Un armateur conclut avec une société un contrat de construction de navire. A la suite du refus de celui-ci de payer deux factures, la société, dont la créance est évaluée à 284 795 €, est autorisée à faire procéder à la saisie conservatoire du navire. Une banque consent à l'armateur une « garantie à première demande », entraînant la mainlevée de cette saisie. A la demande de la société, la banque la paye et est remboursée grâce au débit de même montant opéré par elle, par le jeu d'une délégation de paiement signée par l'armateur, sur le contrat d'assurance-vie de ce dernier. L'armateur agit alors en responsabilité contre elle, en soutenant qu'elle a commis une faute dans les conditions de mise en œuvre et d'exécution de la garantie.

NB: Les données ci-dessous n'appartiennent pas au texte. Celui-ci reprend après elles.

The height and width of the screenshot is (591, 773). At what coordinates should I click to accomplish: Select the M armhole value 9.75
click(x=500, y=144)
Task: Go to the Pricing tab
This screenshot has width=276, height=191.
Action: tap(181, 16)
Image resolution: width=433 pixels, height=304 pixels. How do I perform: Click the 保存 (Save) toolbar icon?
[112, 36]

Il est fait droit à sa demande.
Il résulte des éléments suivants que la banque s'était engagée à honorer, sur demande de la société, l'obligation même de l'armateur et que cet engagement constituait un cautionnement :
aux termes de l'acte litigieux, la banque déclarait se porter garante du débiteur principal (l’armateur) vis-à-vis du bénéficiaire (la société) pour un montant maximum de 284 795 € en principal, intérêts, frais et accessoires pour garantir le paiement de cette somme conformément à l'ordonnance valant saisie conservatoire du navire ;
la banque n'avait pas renoncé dans l'acte à faire valoir d'objection ou d'exception, ou d'autres circonstances tenant à l'obligation principale, et avait ainsi écarté la rédaction suivante proposée par l'avocat de l’armateur : « la banque s'engage irrévocablement à payer à première demande écrite du bénéficiaire tout le montant par application des dispositions de l'article 2321 du Code civil [...]. En conséquence, la banque ne pourra opposer à la demande de paiement du bénéficiaire aucune exception tenant au contrat principal ».

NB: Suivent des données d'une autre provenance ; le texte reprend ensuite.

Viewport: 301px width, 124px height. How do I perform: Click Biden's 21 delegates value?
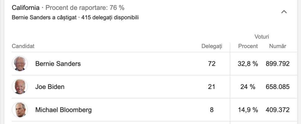212,87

Par suite, la banque avait commis une faute, d'une part, en versant 284 795 € à la société sans en aviser d'abord l’armateur, alors que celle-ci ne disposait d'aucune créance exigible, en l'absence de tout jugement exécutoire à l'encontre de l'armateur, ce que ce dernier lui aurait immédiatement signalé s'il en avait été informé, d'autre part, en mettant en œuvre la délégation de créance signée à son profit alors qu'elle avait perdu son recours contre l’armateur. Cette faute avait causé à ce dernier un préjudice égal à la somme prélevée sur son assurance-vie, justifiant que la banque soit condamnée à lui payer des dommages-intérêts équivalents.
A noter :
L'arrêt commenté constitue une nouvelle illustration de la distinction entre garantie autonome et cautionnement. Rappelons que la garantie autonome est l'engagement par lequel le garant s'oblige, en considération d'une obligation souscrite par un tiers, à verser une somme soit à première demande, soit suivant des modalités convenues (C. civ. art. 2321, al. 1), et que le cautionnement est le contrat par lequel une caution s'oblige envers le créancier à payer la dette du débiteur en cas de défaillance de celui-ci (C. civ. art. 2288, al. 1).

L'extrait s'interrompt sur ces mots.